[Start of section]

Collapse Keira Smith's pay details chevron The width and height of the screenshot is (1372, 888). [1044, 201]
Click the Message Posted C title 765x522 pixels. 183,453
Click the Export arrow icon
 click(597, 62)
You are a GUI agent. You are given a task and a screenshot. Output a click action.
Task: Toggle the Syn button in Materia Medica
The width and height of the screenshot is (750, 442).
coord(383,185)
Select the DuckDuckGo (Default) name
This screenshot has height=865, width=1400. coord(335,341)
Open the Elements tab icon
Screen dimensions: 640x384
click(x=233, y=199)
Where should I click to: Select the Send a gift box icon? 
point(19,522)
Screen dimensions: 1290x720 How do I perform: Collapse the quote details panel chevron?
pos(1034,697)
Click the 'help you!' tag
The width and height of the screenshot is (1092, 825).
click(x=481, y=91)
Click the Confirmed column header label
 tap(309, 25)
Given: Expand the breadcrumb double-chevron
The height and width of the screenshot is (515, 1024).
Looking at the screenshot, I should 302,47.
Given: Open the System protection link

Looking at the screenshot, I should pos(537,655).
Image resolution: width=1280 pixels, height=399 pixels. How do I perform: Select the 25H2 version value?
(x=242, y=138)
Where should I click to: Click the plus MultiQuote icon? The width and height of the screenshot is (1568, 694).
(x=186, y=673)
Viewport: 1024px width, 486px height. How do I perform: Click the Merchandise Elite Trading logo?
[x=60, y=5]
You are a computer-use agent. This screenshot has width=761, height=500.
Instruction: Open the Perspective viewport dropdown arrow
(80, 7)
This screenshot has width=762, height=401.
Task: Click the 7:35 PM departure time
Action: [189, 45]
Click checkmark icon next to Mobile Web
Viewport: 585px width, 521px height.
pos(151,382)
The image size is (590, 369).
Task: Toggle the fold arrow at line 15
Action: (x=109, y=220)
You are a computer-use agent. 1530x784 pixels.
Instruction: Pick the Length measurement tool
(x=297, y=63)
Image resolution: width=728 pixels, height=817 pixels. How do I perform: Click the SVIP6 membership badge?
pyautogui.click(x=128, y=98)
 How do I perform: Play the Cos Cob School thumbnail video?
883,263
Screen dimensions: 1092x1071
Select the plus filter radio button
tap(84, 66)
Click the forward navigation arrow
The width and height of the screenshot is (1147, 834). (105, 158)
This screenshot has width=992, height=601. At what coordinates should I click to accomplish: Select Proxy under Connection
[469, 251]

[End of section]

● What the exercise asks: Transcribe the listing in full, keeping every line exact.

● Answer box:
Collapse Keira Smith's pay details chevron The width and height of the screenshot is (1372, 888). [1044, 201]
Click the Message Posted C title 765x522 pixels. 183,453
Click the Export arrow icon
 click(597, 62)
You are a GUI agent. You are given a task and a screenshot. Output a click action.
Task: Toggle the Syn button in Materia Medica
The width and height of the screenshot is (750, 442).
coord(383,185)
Select the DuckDuckGo (Default) name
This screenshot has height=865, width=1400. coord(335,341)
Open the Elements tab icon
Screen dimensions: 640x384
click(x=233, y=199)
Where should I click to: Select the Send a gift box icon? 
point(19,522)
Screen dimensions: 1290x720 How do I perform: Collapse the quote details panel chevron?
pos(1034,697)
Click the 'help you!' tag
The width and height of the screenshot is (1092, 825).
click(x=481, y=91)
Click the Confirmed column header label
 tap(309, 25)
Given: Expand the breadcrumb double-chevron
The height and width of the screenshot is (515, 1024).
Looking at the screenshot, I should 302,47.
Given: Open the System protection link

Looking at the screenshot, I should pos(537,655).
Image resolution: width=1280 pixels, height=399 pixels. How do I perform: Select the 25H2 version value?
(x=242, y=138)
Where should I click to: Click the plus MultiQuote icon? The width and height of the screenshot is (1568, 694).
(x=186, y=673)
Viewport: 1024px width, 486px height. How do I perform: Click the Merchandise Elite Trading logo?
[x=60, y=5]
You are a computer-use agent. This screenshot has width=761, height=500.
Instruction: Open the Perspective viewport dropdown arrow
(80, 7)
This screenshot has width=762, height=401.
Task: Click the 7:35 PM departure time
Action: [189, 45]
Click checkmark icon next to Mobile Web
Viewport: 585px width, 521px height.
pos(151,382)
The image size is (590, 369).
Task: Toggle the fold arrow at line 15
Action: (x=109, y=220)
You are a computer-use agent. 1530x784 pixels.
Instruction: Pick the Length measurement tool
(x=297, y=63)
Image resolution: width=728 pixels, height=817 pixels. How do I perform: Click the SVIP6 membership badge?
pyautogui.click(x=128, y=98)
 How do I perform: Play the Cos Cob School thumbnail video?
883,263
Screen dimensions: 1092x1071
Select the plus filter radio button
tap(84, 66)
Click the forward navigation arrow
The width and height of the screenshot is (1147, 834). (105, 158)
This screenshot has width=992, height=601. At what coordinates should I click to accomplish: Select Proxy under Connection
[469, 251]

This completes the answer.